** EXCERPTED RECORDS follows **

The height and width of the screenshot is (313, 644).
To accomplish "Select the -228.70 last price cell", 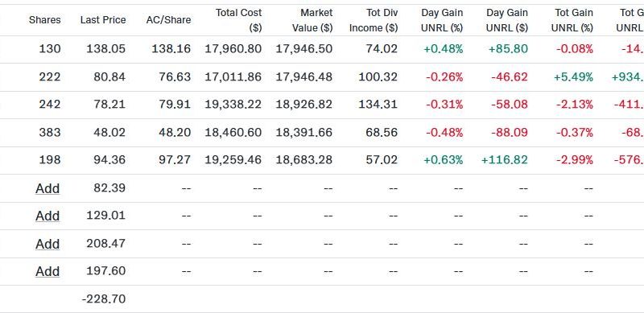I will [104, 299].
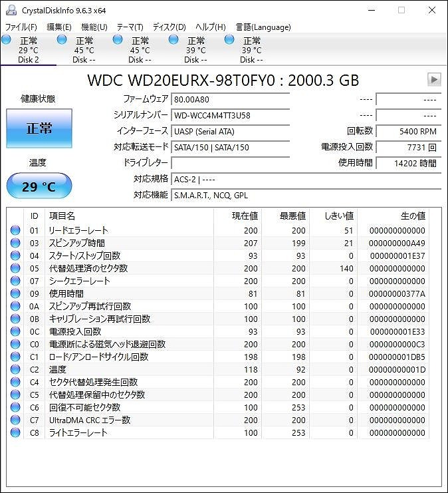Viewport: 448px width, 493px height.
Task: Click status orb for 代替処理済のセクタ数 row
Action: (15, 268)
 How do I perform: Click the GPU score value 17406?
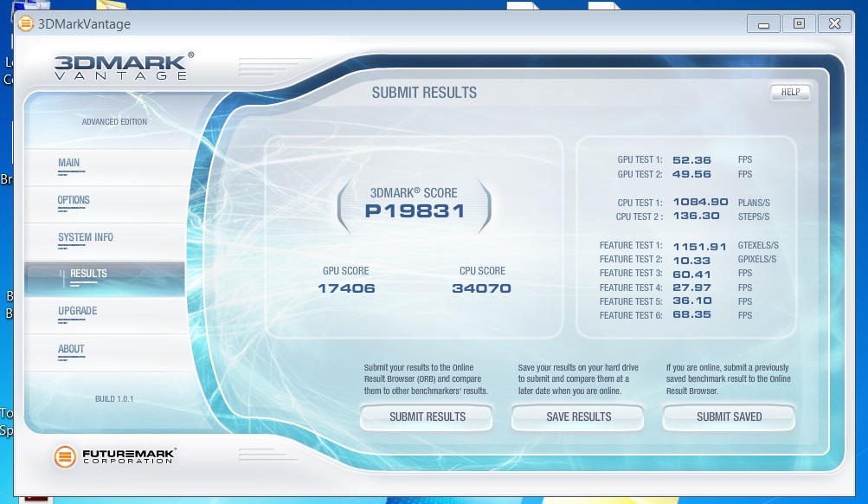[x=346, y=288]
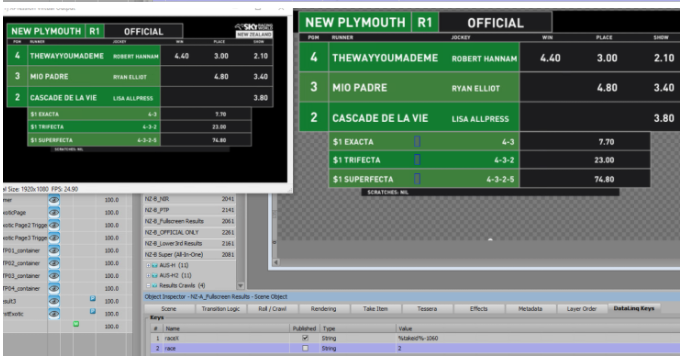The width and height of the screenshot is (684, 360).
Task: Collapse the Results Crawls tree node
Action: pyautogui.click(x=148, y=285)
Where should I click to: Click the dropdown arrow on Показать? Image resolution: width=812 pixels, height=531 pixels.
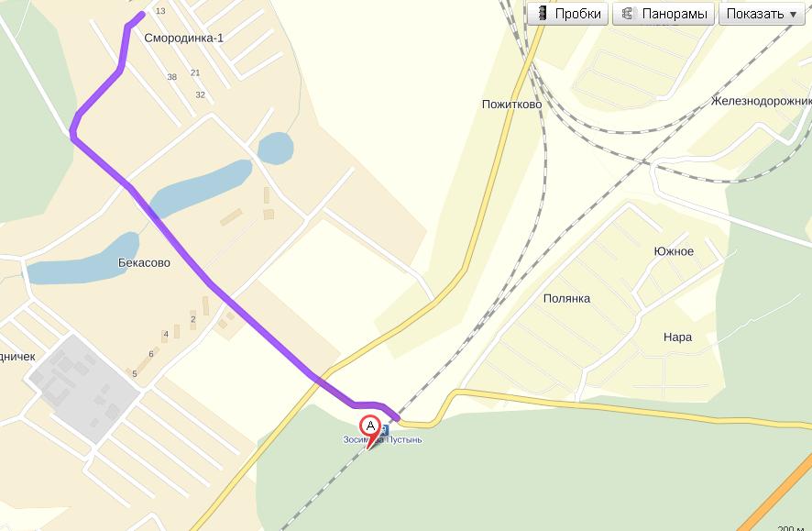pos(794,14)
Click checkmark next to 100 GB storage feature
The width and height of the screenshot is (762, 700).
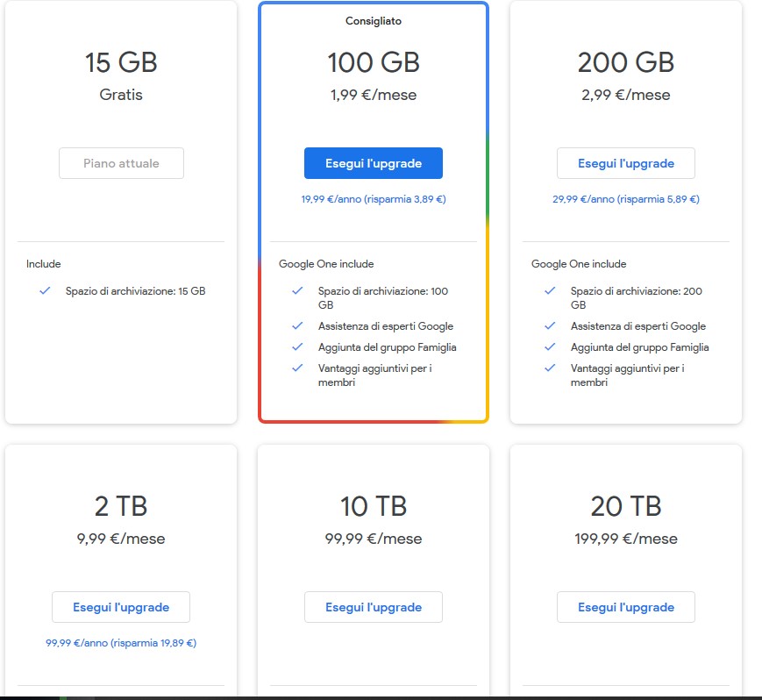click(297, 290)
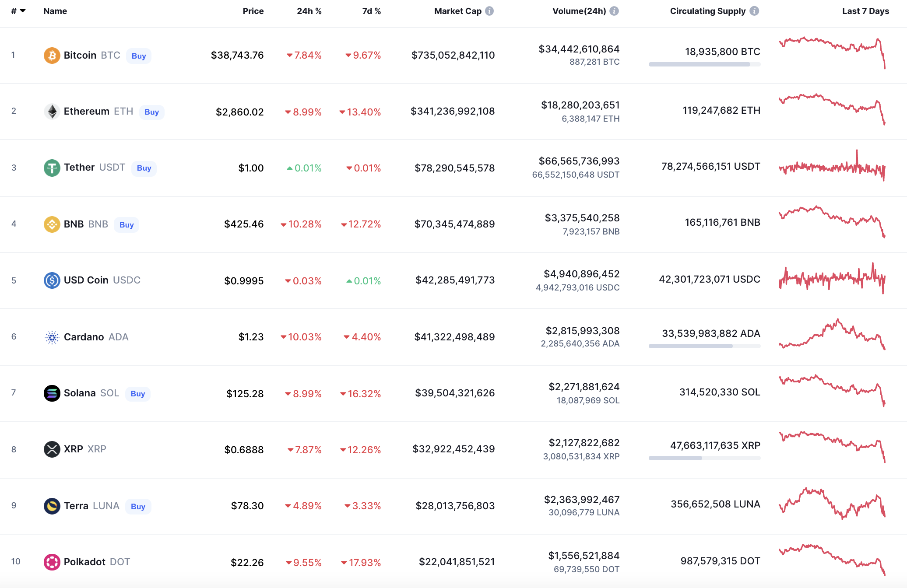
Task: Click the Bitcoin coin logo icon
Action: point(52,56)
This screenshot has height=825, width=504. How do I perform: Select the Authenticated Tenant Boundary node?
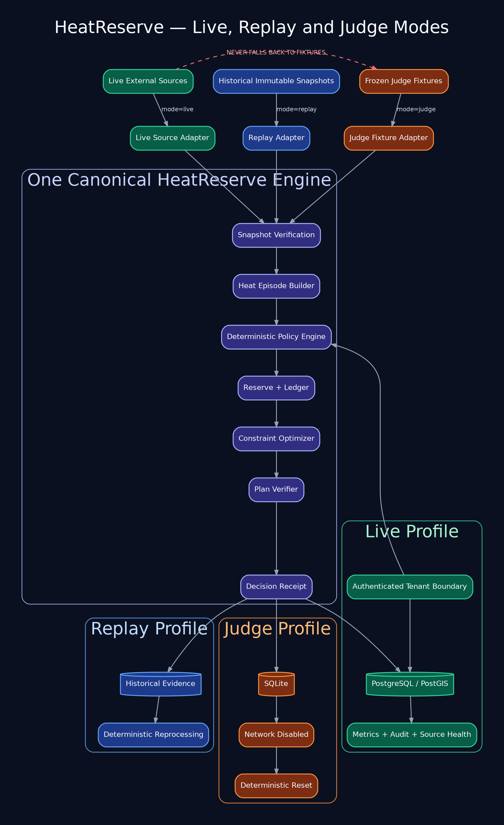pos(410,587)
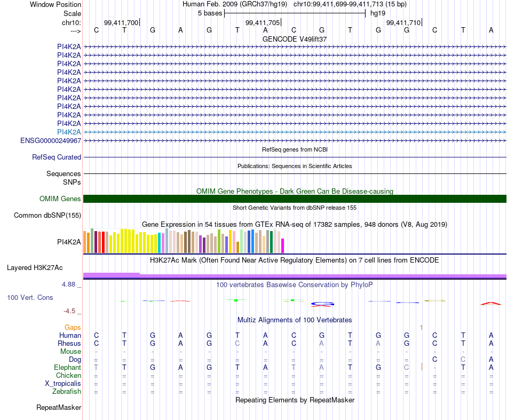Click the first PI4K2A transcript arrow line
507x420 pixels.
pyautogui.click(x=295, y=47)
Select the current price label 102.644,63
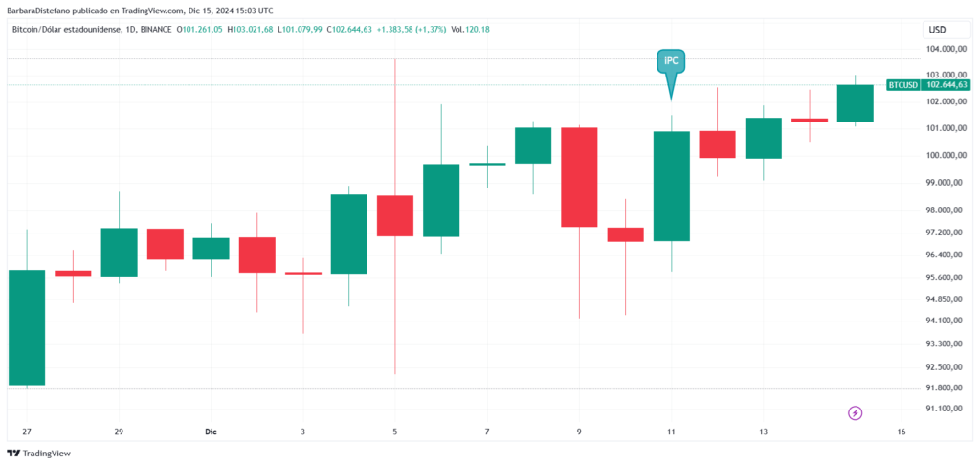Screen dimensions: 980x465 click(948, 85)
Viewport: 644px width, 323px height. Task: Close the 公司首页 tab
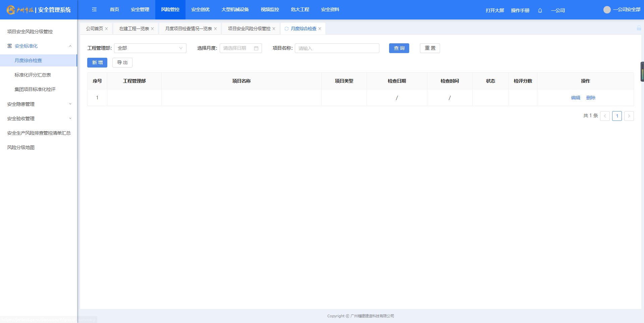point(107,29)
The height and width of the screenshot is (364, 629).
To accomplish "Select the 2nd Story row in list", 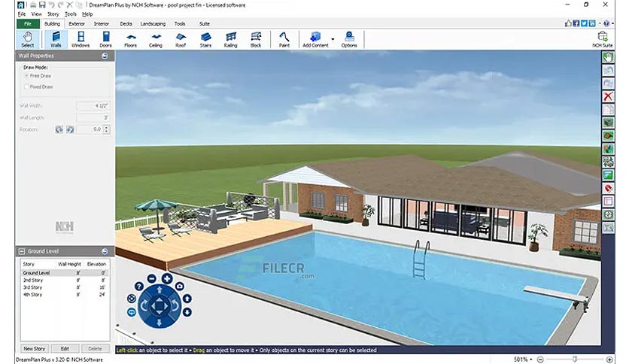I will pyautogui.click(x=65, y=281).
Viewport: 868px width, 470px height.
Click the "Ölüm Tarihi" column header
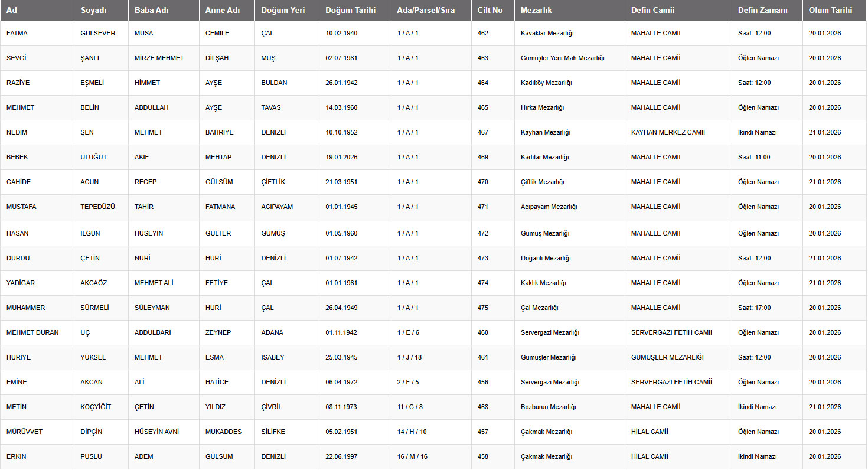(830, 10)

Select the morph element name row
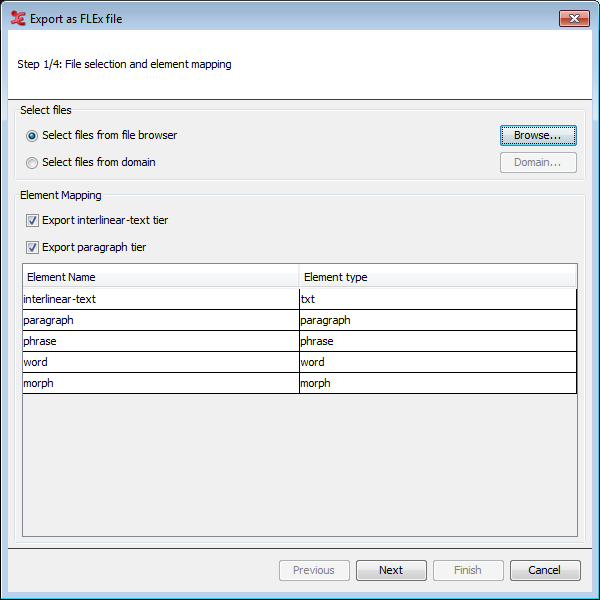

** End of EXCERPTED RECORDS **

* **WHAT TO DO**
With pictures omitted, repeat the entries above word for word from the line holding "Where should I" down to the line holding "Click checkmark next", keeping both of those lines.

* **SOLVED PROBLEM**
Where should I click to: Click the dropdown arrow on Показать? Image resolution: width=812 pixels, height=531 pixels.
pos(794,14)
Click checkmark next to 100 GB storage feature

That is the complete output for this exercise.